1) how does light-touch reg deal with failure? 2) how can you use your available levers to drive change? 3) How can you use your eco-system? 3) how much regulation is enough? 4) how have I managed to turn around FRC?
Ministers try and use legislative change in response to failures - but improved standards don't necessarily help that small minority as they are the exception anyway to standards.
So regulators need to be better equipped to intervene rather than attempt to change whole system.
Such an approach would be light-touch for the majority of companies - but heavier for minority of failing companies.
Civil servants should consider this approach rather than changing whole system.
Moving on to a regulator's available levers, Sir Jon says:
Negotiation can be a lever - used to persuade big 4 to separate audit from other practices, even if not backed up by legislative power.
Another available lever: promoting other organization's codes of best practice. You don't necessarily have to have your own.
Thirdly, most companies want to be seen as responsible. Your power to label companies as non-performing can be effective.
Next, what about the wider system around the regulator? Sir Jon says:
Companies and other stakeholders have a place in ensuring quality of audit, and auditors can place pressure on companies as well. Other institutions have a place here too.
Can't check every regulated entity - we look at 300 annual reports, 15% of total. Can't definitively say if this is too little or not enough. Left with nagging feeling that if we did more we would find more. But not sure.
Finally, how to turn around the FRC? Sir Jon:
There could have been many more recommendations for change in the FRC. We are now a different org. Key changes: real clarity on our purpose, changed leadership and better connection with wider stakeholders.
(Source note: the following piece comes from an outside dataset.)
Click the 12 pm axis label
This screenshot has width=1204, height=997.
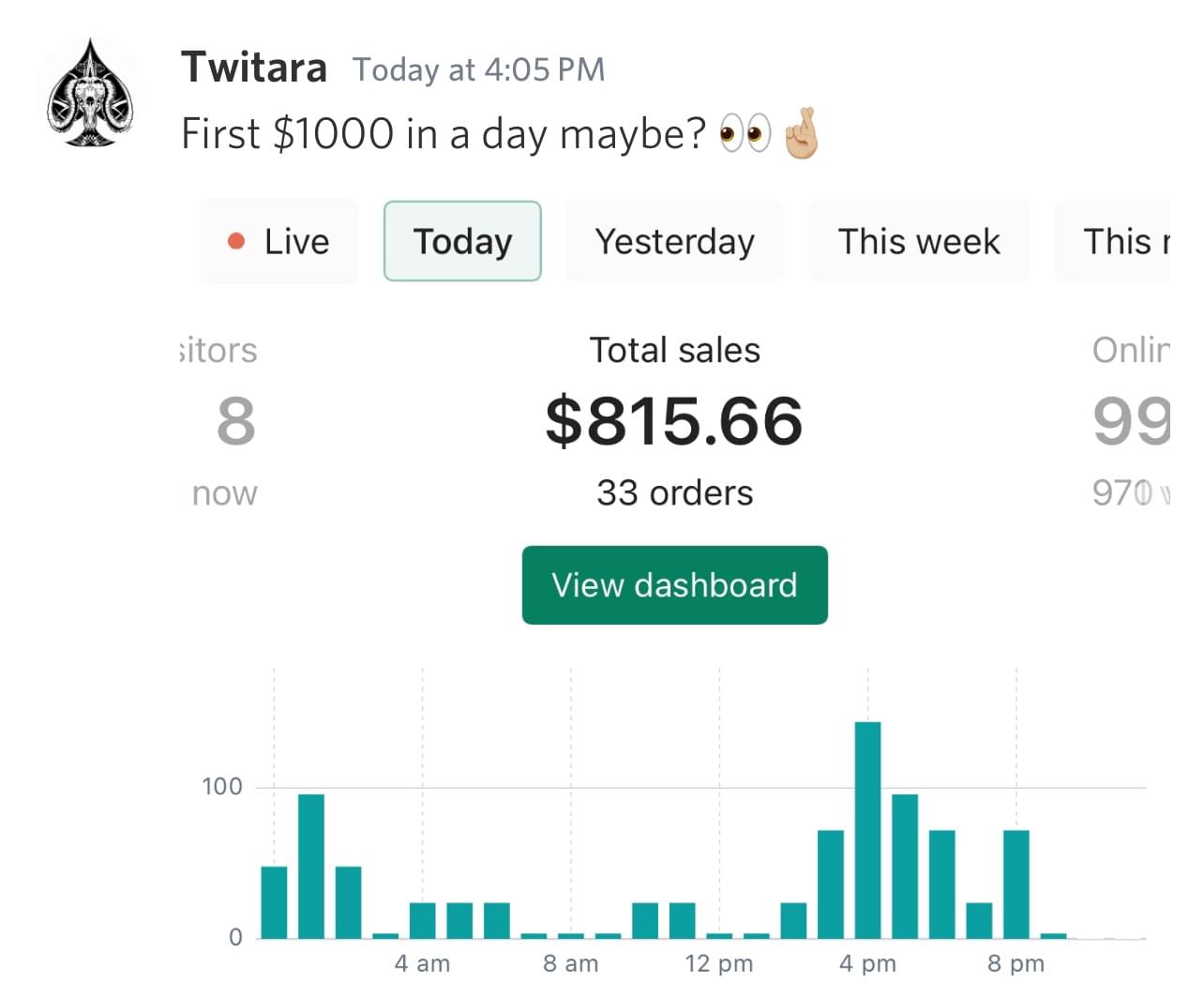tap(718, 963)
But we are not finished - we need primary legislation to create ARGA and we need investors to be better involved with corporate culture and change. These will be for my successor. #IfGregulation
@DrMatthewGill asks the first question: How can the FRC ensure that judgement of when to intervene is correct?
Sir Jon: We changed our approach to focus more on risk-based intervention working on our intelligence and information.
How should you be held to account by ministers and parliament?
Sir Jon: I have never appeared in front of parliament in4 years - this is unusual. Not helped by high churn in ministers during this time. But we are completely independent and never been pressured by ministers.
Why is it taking so long to set up the ARGA?
Sir Jon: Primary legislation is needed to fully implement the recommendations of FRC reviews. The ARGA needs to have some concrete powers to deal with exception of companies that are doing poorly.
Sir Jon: but there are some controversial powers within the bill. Parliamentary time has not allowed ARGA to be brought forward - has had other priorities. All we can do is keep advocating the change - but ministers may have other priorities.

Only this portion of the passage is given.